C’était l’une des promesses de campagne d’Emmanuel Macron : définir le statut de la Première dame de la République. Une pétition lancée sur le site change.org s’opposant à ce rôle spécifique, a recueilli ce samedi, plus de 100 000 signatures.

Brigitte Macron devra-t-elle se contenter de son rôle de marraine du panda du zoo de Beauval et renoncer à un rôle spécifique en tant que Première dame ?

Thierry Paul Valette, fondateur du mouvement politique l’égalité Nationale, a lancé il ya deux semaines une pétition contre le statut de Première dame pour Brigitte Macron sur le site Change.org. Devenue virale, celle-ci a recueilli près de 120 000 soutiens ce samedi après-midi.

Une promesse de campagne

Au cours de sa campagne présidentielle, Emmanuel Macron avait déclaré que la Première dame aura « un rôle, un vrai statut, une vraie capacité à faire ».

« Quand demain, nous serons élus, Brigitte aura ce rôle, cette place, cette exigence, pas dissimulée derrière un tweet ou autre cachette mais à mes côtés », affirmait au mois de mars le Président de la république, alors candidat.

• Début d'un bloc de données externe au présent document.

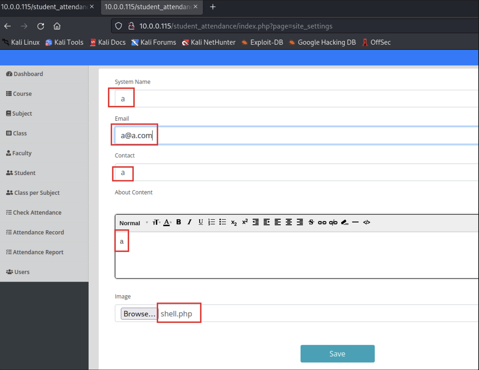479x370 pixels.
Task: Insert an ordered numbered list
Action: 211,222
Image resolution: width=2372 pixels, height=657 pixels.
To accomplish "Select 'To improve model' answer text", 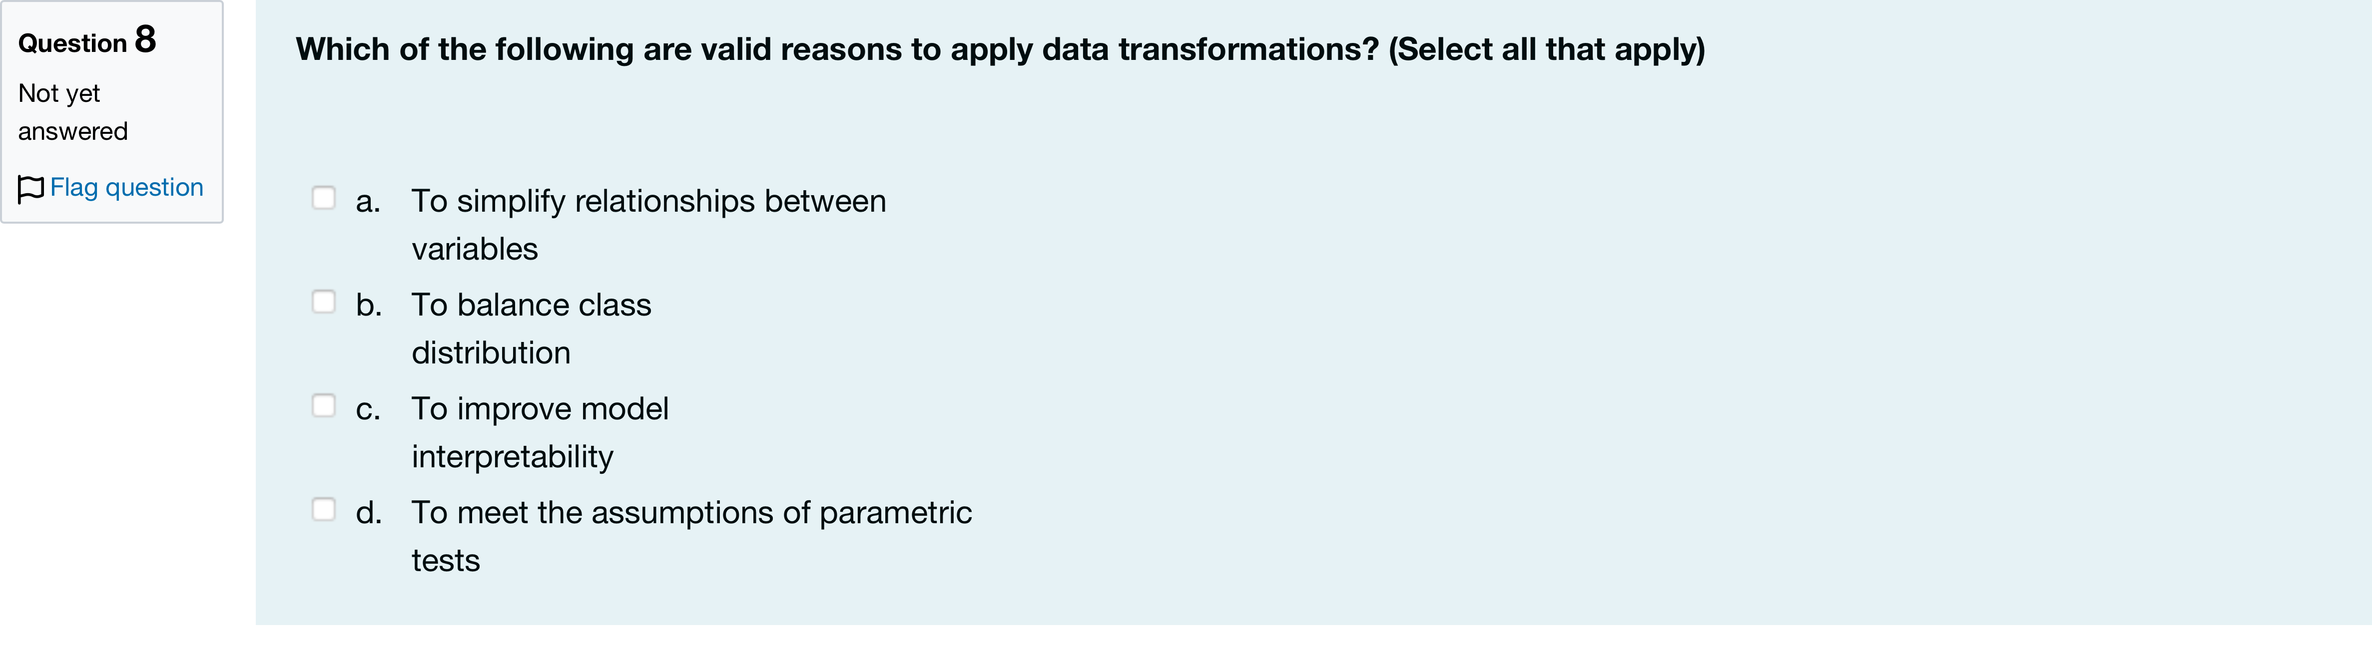I will [x=540, y=409].
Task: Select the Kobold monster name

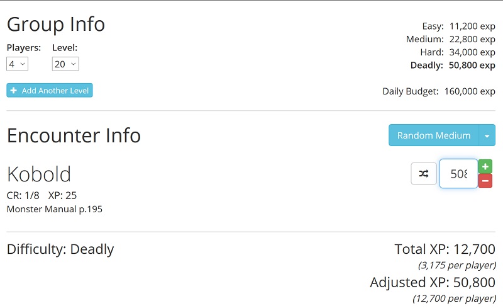Action: point(39,174)
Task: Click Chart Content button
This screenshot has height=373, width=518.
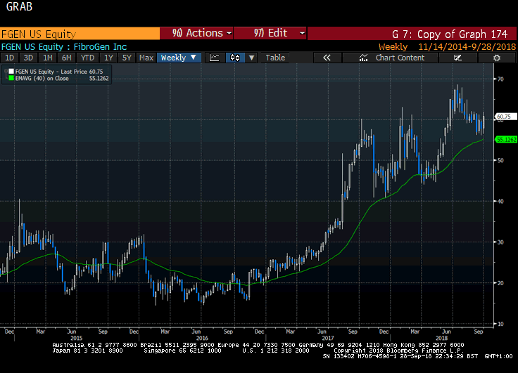Action: tap(400, 58)
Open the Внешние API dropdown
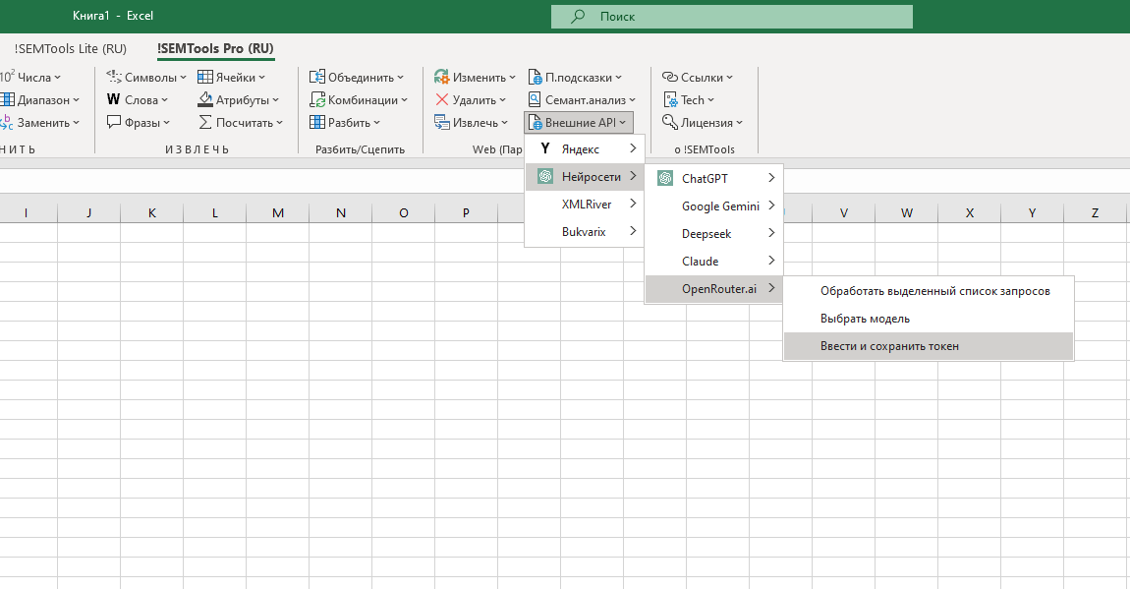 pyautogui.click(x=579, y=123)
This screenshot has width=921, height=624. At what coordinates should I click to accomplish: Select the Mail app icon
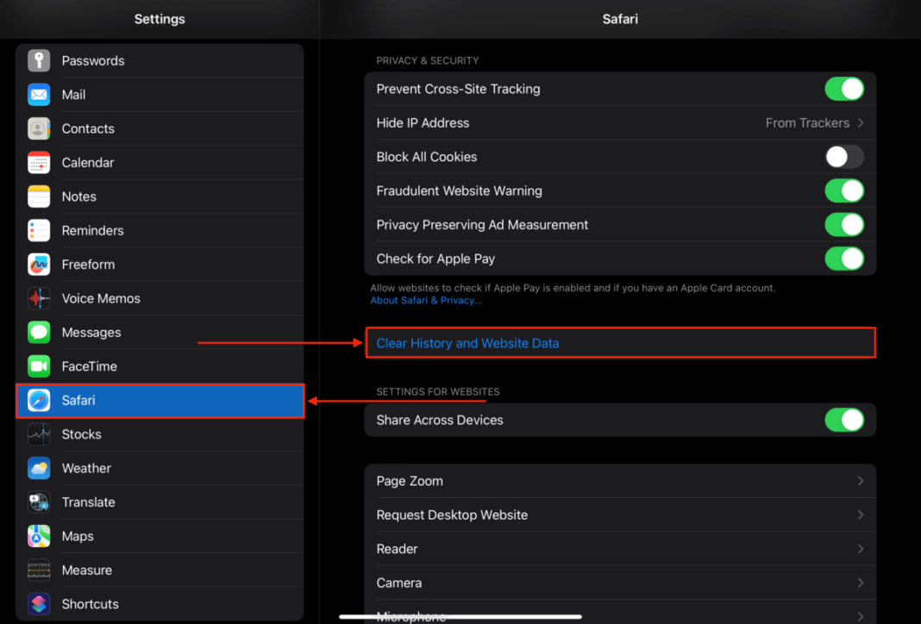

Le président de la République avait également annoncé que son épouse ne serait pas rémunérée. Les moyens mis à sa disposition ont été estimés à 450 000 € par an, selon la Cour des Comptes en 2014, rappelle toutefois La Voix du NordUne charte pour codifier le rôle de la Première dame dans le droit français est en cours de préparation à l’Élysée.

« Un problème de conscience nationale »

« Il n’y a aucune raison pour que l’épouse du chef de l’État puisse obtenir un budget sur les fonds publics. Brigitte Macron dispose à l’heure actuelle d’une équipe de deux à trois collaborateurs, ainsi que de deux secrétaires et deux agents de sécurité et cela est suffisant », explique Thierry Valette dans le texte qui accompagne sa pétition.

« Avec un tel statut la première dame usera de son rôle comme bon lui semble et ce sera lui reconnaître une existence juridique qui permettrait de bénéficier d’un budget, d’un rôle important, de nombreux collaborateurs, chauffeurs, protection renforcée et autres avantages… » poursuit-il.

« À l’heure où l’état souhaite faire des économies dans le budget de l’armée et souhaite moraliser la vie politique, se pose un problème de conscience nationale », insiste Thierry Valette qui précise ne « nullement [remettre] en cause les compétences » de Brigitte Macron.

Agacement des élus

Alors que l’Assemblée a voté l’interdiction des emplois familiaux pour les parlementaires, dans le cadre du projet de loi sur la moralisation de la vie publique, la réflexion en cours sur le futur statut de Brigitte Macron, génère aussi un certain agacement parmi les élus.

« Faites ce que je dis, pas ce que je fais », avait taclé l’ancien ministre des transports LR Thierry Mariani sur Twitter en juillet.

Des députés de la France Insoumise ont également tenté de déposer un amendement – retoqué – pour que des moyens ne puissent être donnés aux conjoints du président, comme des membres du gouvernement ou des parlementaires.

« Un emploi est rémunéré. L’épouse d’Emmanuel Macron ne le sera pas. En revanche, elle a un rôle », a réaffirmé le porte-parole du gouvernement, Christophe Castaner, le 27 juillet dernier sur BFMTV.